If the client presents a certificate, the client authentication is done by the gRPC framework. (For a successful connection the client needs to either present a certificate that can be verified against the root certificate configured by the server or not present a certificate at all)

The client's key certificate pair must be valid for the SSL connection to be established.

GRPC_SSL_REQUEST_AND_REQUIRE_CLIENT_CERTIFICATE_BUT_DONT_VERIFY 

Server requests client certificate and enforces that the client presents a certificate.

If the client presents a certificate, the client authentication is left to the application (the necessary metadata will be available to the application via authentication context properties, see grpc_auth_context).

The client's key certificate pair must be valid for the SSL connection to be established.

GRPC_SSL_REQUEST_AND_REQUIRE_CLIENT_CERTIFICATE_AND_VERIFY 

Server requests client certificate and enforces that the client presents a certificate.
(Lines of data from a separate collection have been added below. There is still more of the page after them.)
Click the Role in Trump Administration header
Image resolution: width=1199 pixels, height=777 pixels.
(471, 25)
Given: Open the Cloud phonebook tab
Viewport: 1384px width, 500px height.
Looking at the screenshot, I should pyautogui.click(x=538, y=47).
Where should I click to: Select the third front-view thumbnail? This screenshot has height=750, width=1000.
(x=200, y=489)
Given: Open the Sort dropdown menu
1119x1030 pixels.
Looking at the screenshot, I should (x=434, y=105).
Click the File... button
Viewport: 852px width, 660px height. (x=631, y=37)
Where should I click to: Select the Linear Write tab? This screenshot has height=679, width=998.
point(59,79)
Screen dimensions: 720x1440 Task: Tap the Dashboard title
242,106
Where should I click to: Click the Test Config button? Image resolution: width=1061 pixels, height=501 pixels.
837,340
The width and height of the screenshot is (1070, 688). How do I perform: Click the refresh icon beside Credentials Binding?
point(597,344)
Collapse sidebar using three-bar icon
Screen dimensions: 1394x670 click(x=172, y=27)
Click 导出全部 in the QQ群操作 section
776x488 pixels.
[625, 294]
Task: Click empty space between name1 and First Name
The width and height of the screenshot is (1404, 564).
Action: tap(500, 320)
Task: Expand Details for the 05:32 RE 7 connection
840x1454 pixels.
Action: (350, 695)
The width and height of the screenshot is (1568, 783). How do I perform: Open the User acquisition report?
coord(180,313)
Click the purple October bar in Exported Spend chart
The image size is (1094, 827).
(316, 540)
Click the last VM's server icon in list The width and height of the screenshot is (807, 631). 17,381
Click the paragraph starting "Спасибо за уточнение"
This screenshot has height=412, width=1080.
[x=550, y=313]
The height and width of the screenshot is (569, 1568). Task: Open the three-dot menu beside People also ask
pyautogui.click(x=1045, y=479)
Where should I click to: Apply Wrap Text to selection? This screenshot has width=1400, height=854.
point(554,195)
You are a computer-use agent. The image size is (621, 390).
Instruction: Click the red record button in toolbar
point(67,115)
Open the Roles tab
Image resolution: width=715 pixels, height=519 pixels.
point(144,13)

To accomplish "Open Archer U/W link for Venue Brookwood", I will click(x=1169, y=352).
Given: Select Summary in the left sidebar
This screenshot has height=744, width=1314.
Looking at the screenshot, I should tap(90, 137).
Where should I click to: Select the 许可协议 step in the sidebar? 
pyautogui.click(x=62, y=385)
The certificate presented by the client is verified by the gRPC framework. (For a successful connection the client needs to present a certificate that can be verified against the root certificate configured by the server)

The client's key certificate pair must be valid for the SSL connection to be established.

◆ grpc_ssl_roots_override_result

Results for the SSL roots override callback.

Enumerator
GRPC_SSL_ROOTS_OVERRIDE_OK 
GRPC_SSL_ROOTS_OVERRIDE_FAIL_PERMANENTLY 
GRPC_SSL_ROOTS_OVERRIDE_FAIL 

Do not try fallback options.

◆ grpc_tls_server_verification_option

Enumerator
GRPC_TLS_SERVER_VERIFICATION 

Default option: performs server certificate verification and hostname verification.

GRPC_TLS_SKIP_HOSTNAME_VERIFICATION 

Performs server certificate verification, but skips hostname verification Client is responsible for verifying server's identity via server authorization check callback.

GRPC_TLS_SKIP_ALL_SERVER_VERIFICATION 

Skips both server certificate and hostname verification.

Client is responsible for verifying server's identity and server's certificate via server authorization check callback.